When the ultrasound technician declared the first baby a boy, I excitedly said “There’s Vincent!” and we all cheered.

The exam continued and we found out that the second baby was also a boy. Two beautiful, healthy, growing boys were nestled inside me. We were overjoyed.

Now Robyn and Chris had to come up with another boy’s name for their second son. And that’s when I started to feel a little guilty.

I’d been the one to declare that day, during that ultrasound, that Baby A (the baby closest to my cervix, in twin-speak) to be Vincent. I just blurted it out without thinking, knowing they’d picked that name for their son. But now they knew they had two sons, and what if they wanted Baby B to be Vincent instead? Would they feel obligated to give Baby A the name Vincent just because I’d said it, perhaps in thoughtless haste, that day?

It took them several weeks, maybe a month, to decide to name Baby B Tyler. Now I had names to go with both babies I carried, names I could call them in my head, names I could call them out loud to others, names my kids could call them. Yet I still worried about overstepping my bounds and declaring Baby A to be Vincent when that was in no way my right.

Closer to the birth, Robyn and Chris chose middle names for the boys – Vincent’s middle name would be Fuller and Tyler’s middle name would be Walsh.

Vincent was a strong, Italian name in honor of Robyn’s large, boisterous Italian family. And I trust you know where Fuller came from.

The names Tyler and Walsh were in honor of Chris’s family, with English and Irish roots.

Early in the morning on January 21, 2004, the boys made their arrival. As expected Vincent Fuller was born first, followed by Tyler Walsh.
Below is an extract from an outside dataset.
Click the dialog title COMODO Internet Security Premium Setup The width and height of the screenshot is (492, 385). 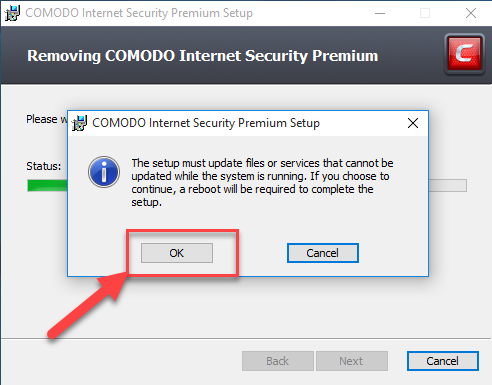tap(206, 123)
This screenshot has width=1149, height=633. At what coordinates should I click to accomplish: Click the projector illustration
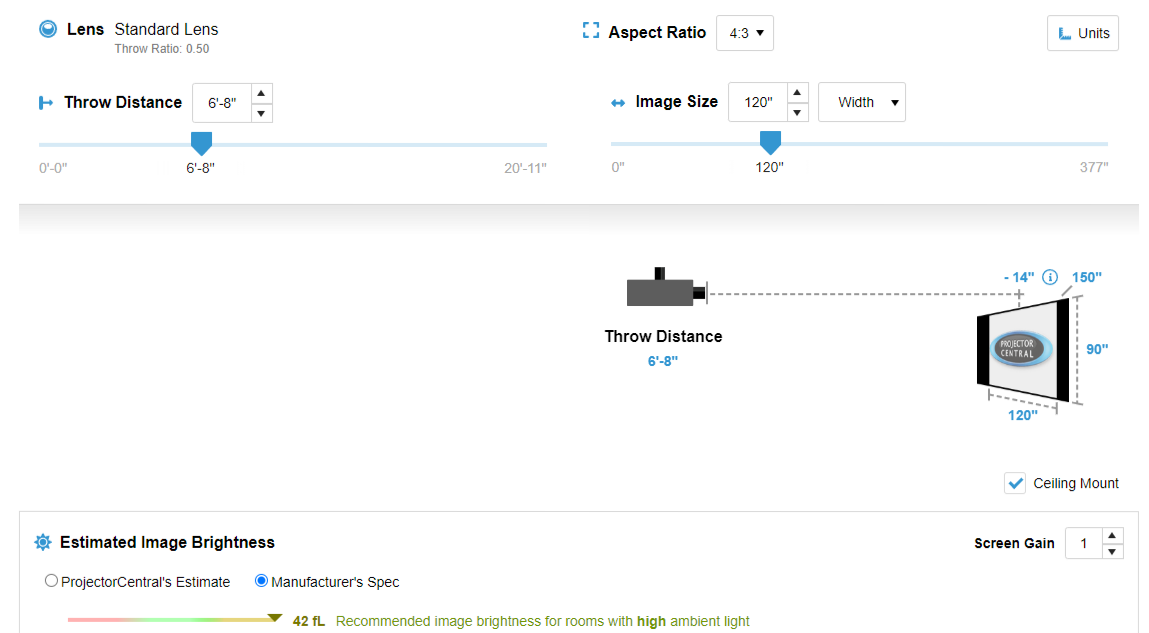[667, 288]
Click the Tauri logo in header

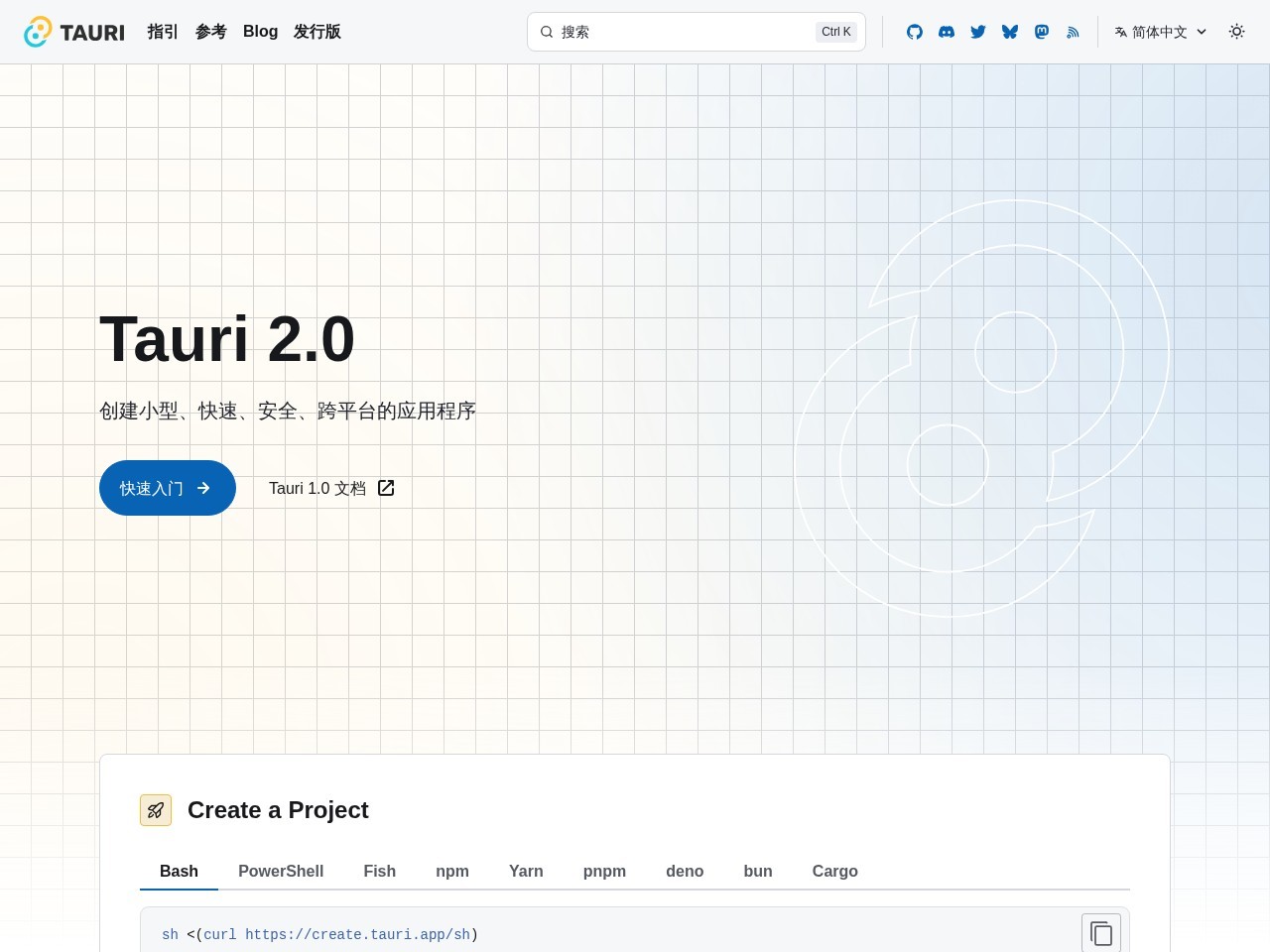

Both boys were big, healthy and strong.

Vincent had dark hair, dark eyes, a darker complexion and looked just like Robyn. Tyler was born with a head full of red hair, lighter eyes, rosier skin, and looked just like Chris. They matched their names exactly.

Whew. Guess I made a good call that day of the ultrasound.

It was by no means a restful stay in the hospital with family coming for days to see their precious new boys. Celebratory? Yes. Restful? No.

So the babies were released to go home after a couple of days and my doctor asked if I wanted to spend another night to “get some sleep” (which as we know is really a joke when it comes to hospitals), and I accepted. Their birth was uncomplicated, but evacuating over 15lbs of baby in just a few minutes takes a toll on even the hardiest woman.

I saw them off late on a Friday afternoon. I walked down to the hospital lobby door and watched them load into the car and drive off.

I tearfully made my way back to my room upstairs and glanced out the window at the cloud-streaked orange sky. The sun was starting to set and I quickly fell fast asleep.

When I woke up later that evening, the curtains were still wide open and the moon was glowing brightly right outside my window. Though as we know, the moon itself doesn’t glow, it reflects light from the sun.

Sunshine.

And Venus had risen high in the sky, and was twinkling brightly just to the right of the moon.

Starlight.

They would be with me always, these two, whether they were called Sunshine and Starlight or Vincent and Tyler. Both names suited them just perfectly.